When we had our shoes on again, our guide fell in at the door for his tip, together with two others we had not yet seen. The guide was terrible, spoke no English (not necessary), but made no attempt to make it interesting for us or to point out objects of special beauty—just accompanied us in a disinterested manner. As American tourists are far too generous, in fact very foolish with their tips, he was undoubtedly expecting a couple of rupees—and he got 6 annas, just 5 annas 3 pies too much, the one pie being for wear and tear on his bare feet. Imagine we were roundly cussed and cursed, condemned to hell and recommended for annihilation by the Evil Eye, as we waltzed down the path toward the main road.
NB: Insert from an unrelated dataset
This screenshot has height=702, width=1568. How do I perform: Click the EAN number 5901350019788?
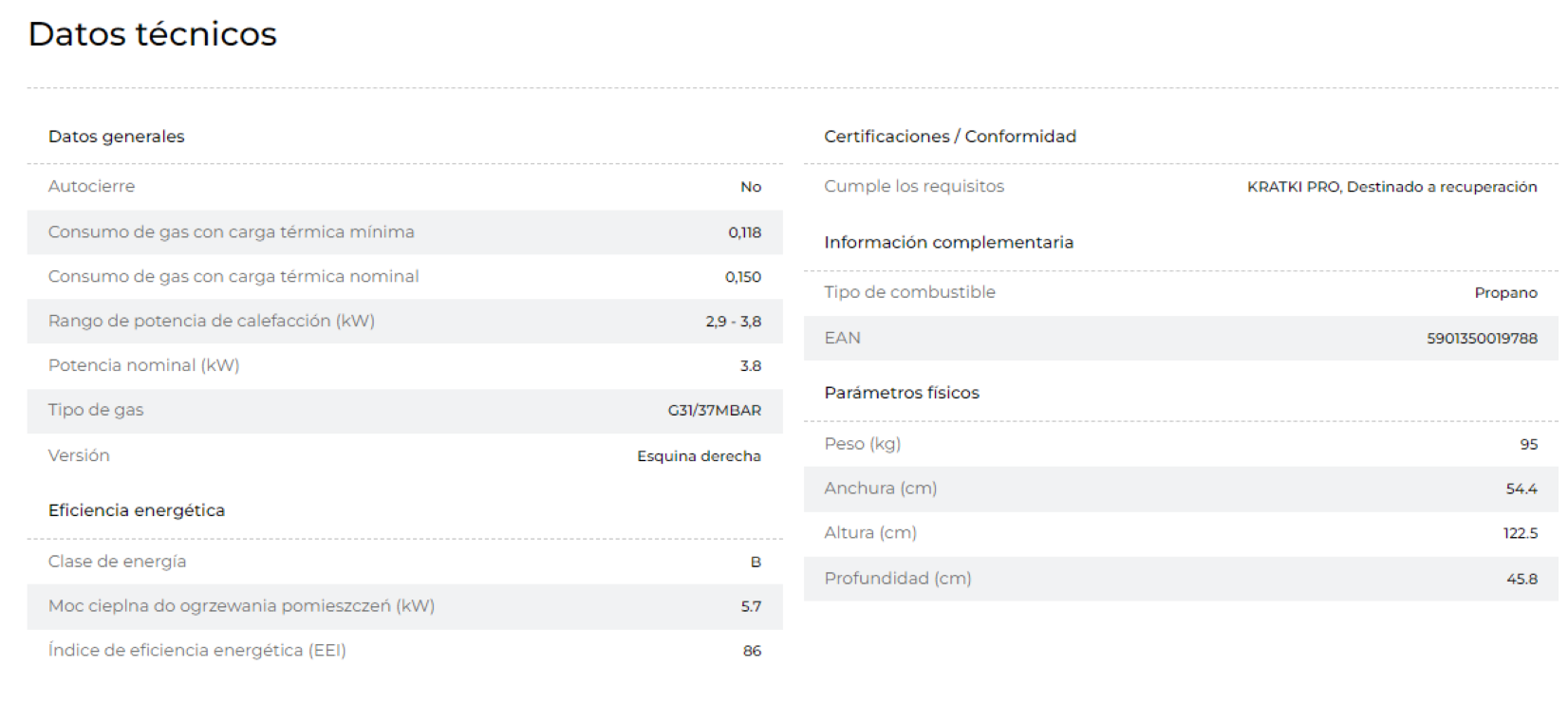point(1482,339)
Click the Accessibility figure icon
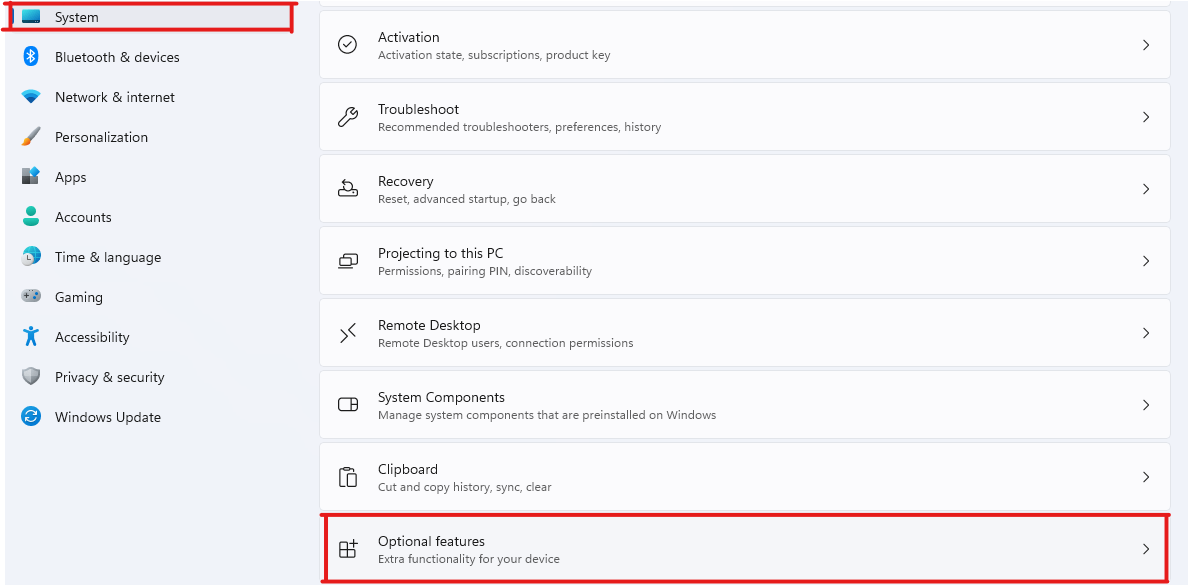The width and height of the screenshot is (1188, 585). coord(31,336)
After lunch the Finance Minister of Alwar asked at length about America. He is in Abu to fix up a place for his Maharaja to stay soon, more than likely. He too is a Raja and takes charge of Alwar State during the absence of the Maharaja. This latter will be in Abu May 2nd or thereabouts—the Raja has asked us to Alwar so he can show us the things of interest.

Mort and Frank took a nap while I took a nice long walk to Sunset Point, a couple miles from the DB. Mt. Abu is 3,800 ft. above sea level and lies in a hilly bowl under mountain peaks. From Sunset Point you can look down on mountains below and two meandering rivers in an endless plain stretching out to the Rann of Cutch, over 100 miles to the west, and broken only by several huge mountain ranges jutting from this bushy plain. Then I followed a Baylay’s Path around the side of a mountain and came out high above the Nakki Lake, a fine body of water, artificial, overhung by a curious rock that looks like a gigantic toad about to leap into the water.

Returned by way of Bazar shortly after 8PM when the moon was on the water. Clouds of the afternoon disappeared and left the air cool and refreshing.